Gino Goti: "Spesso con Rufino ci siamo trovati come unici umbri in gare ciclistiche italiane: lui come presidente di giuria o commissario, io in regia televisiva"

La scomparsa del folignate Rufino Martellini, presidente e commissario del ciclismo mondiale, autorevole… sempre col sorriso

Ce ne dà notizia il collega e amico Gino Goti che di ciclismo s’intende non poco.

Ricorda: “Spesso con Rufino ci siamo trovati come unici umbri in gare ciclistiche italiane: lui come presidente di giuria o commissario, io in regia televisiva”.

Aggiunge: “Amici e impegnati, sebbene con incarichi diversi, nello stesso evento che lui doveva dirigere ed io raccontare con le immagini e con il commento del telecronista”.

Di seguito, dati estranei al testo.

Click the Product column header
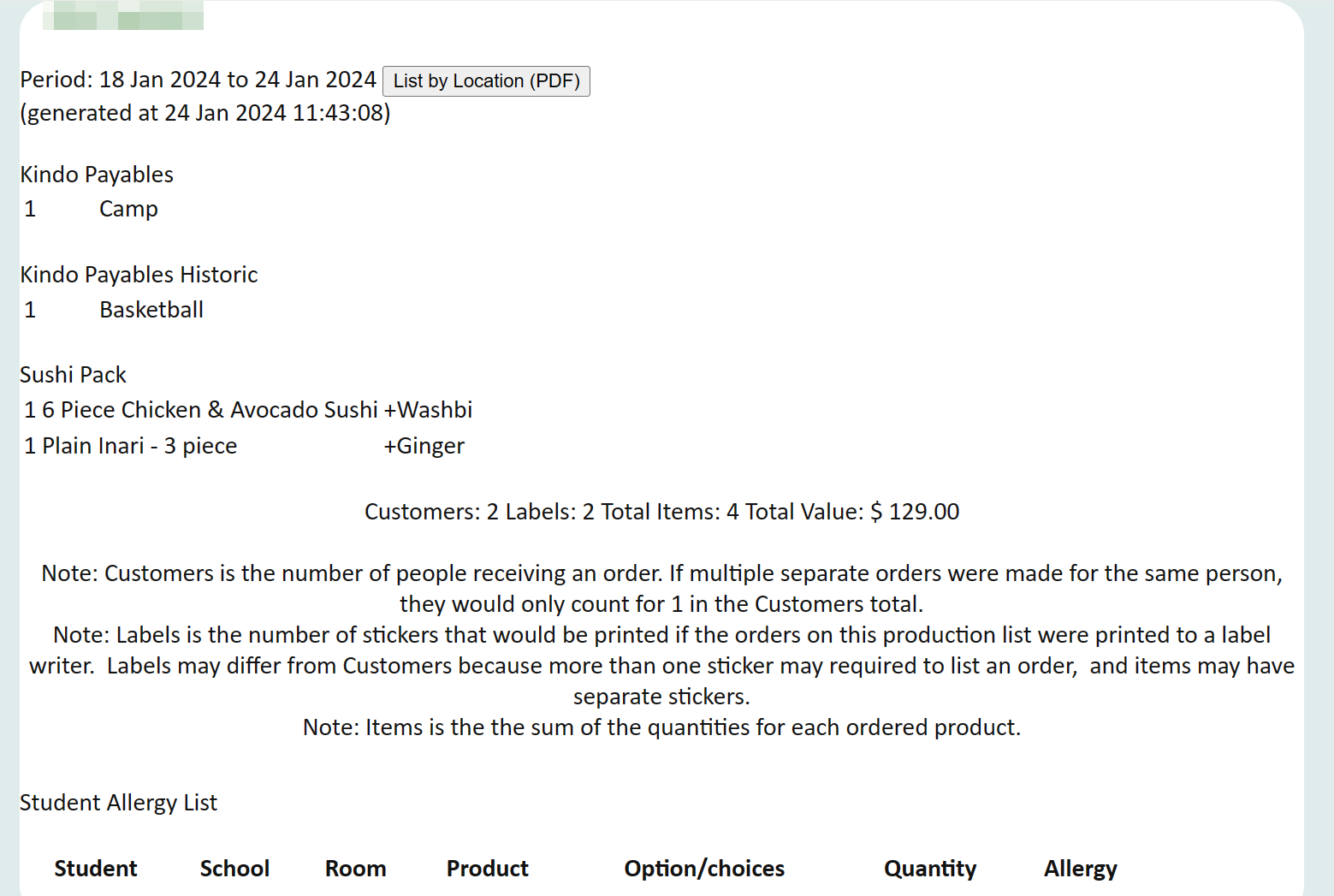1334x896 pixels. point(488,869)
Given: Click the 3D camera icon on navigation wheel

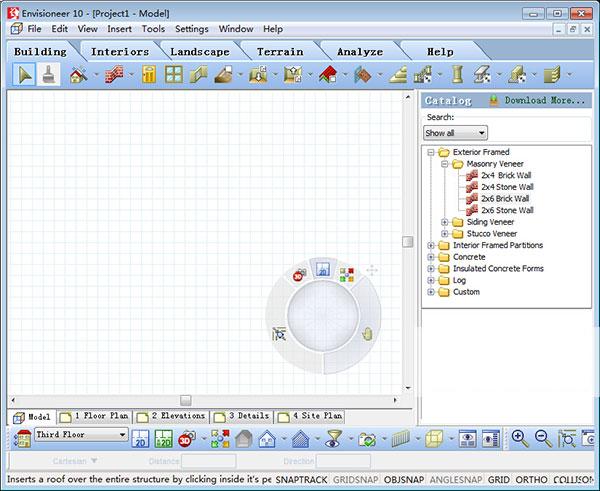Looking at the screenshot, I should point(299,275).
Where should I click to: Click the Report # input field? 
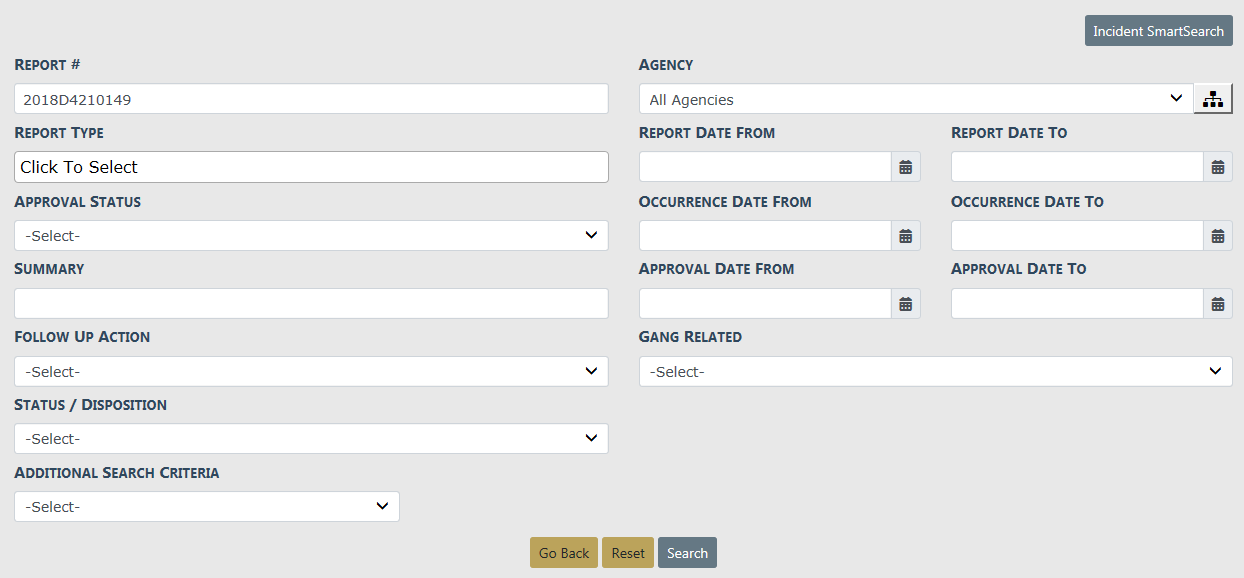(311, 99)
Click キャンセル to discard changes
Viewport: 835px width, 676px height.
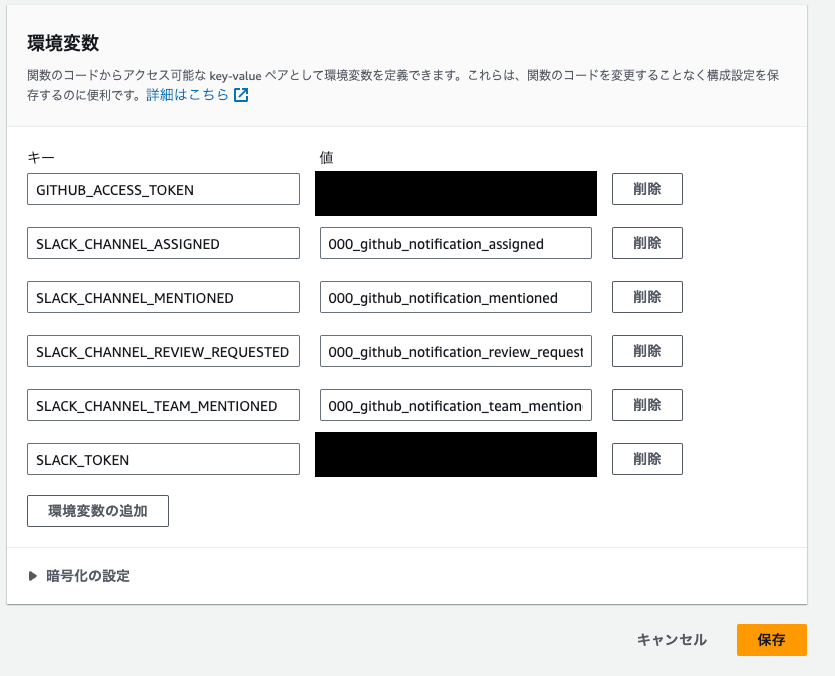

Rammenta Goti: “Più volte ho ospitato lui o suoi colleghi nel pullman regia per controllare la regolarità di una volata, l’aiutino di una spintarella in salita o altre birichinate dei ciclisti”.

Nel lavoro e nella vita Rufino com’era?

“Sempre tranquillo, riservato, discreto, senza mai cercare visibilità e palcoscenico”.

Insomma, faceva bene il proprio lavoro senza esibire potere?

“Era ligio al dovere di far rispettare i regolamenti, ma con la gentilezza, anche ferma, dell’uomo buono, comprensivo, amico del ciclismo e dei ciclisti”.

Seguiva in auto gli eventi, vero?

“Sapeva dialogare, Rufino, anche dalla sua macchina, con i motociclisti e i cameraman sulle moto RAI o di altre emittenti per le riprese mobili delle gare. Mai un problema perché, mi dicevano quelli delle moto, ‘questo direttore di corsa ha un modo di indicare, di gesticolare, di chiedere comprensibile e sempre con il sorriso’”.

Ebbe i riconoscimenti che meritava?

“La sua esperienza era notevole, non per nulla era designato dall’UCI (Unione ciclistica internazionale) per i mondiali (1997), le Olimpiadi di Atene, per i Tour de France, per il Giro d’Italia, per la Vuelta di Spagna, i giri dilettanti e delle donne, tutte le classiche italiane e internazionali e le 32 designazioni per le gare in pista”.

Insomma, competente e gentiluomo.

“Ci ha lasciato un messaggio di autorevolezza e competenza. Oltre che di grande generosità”.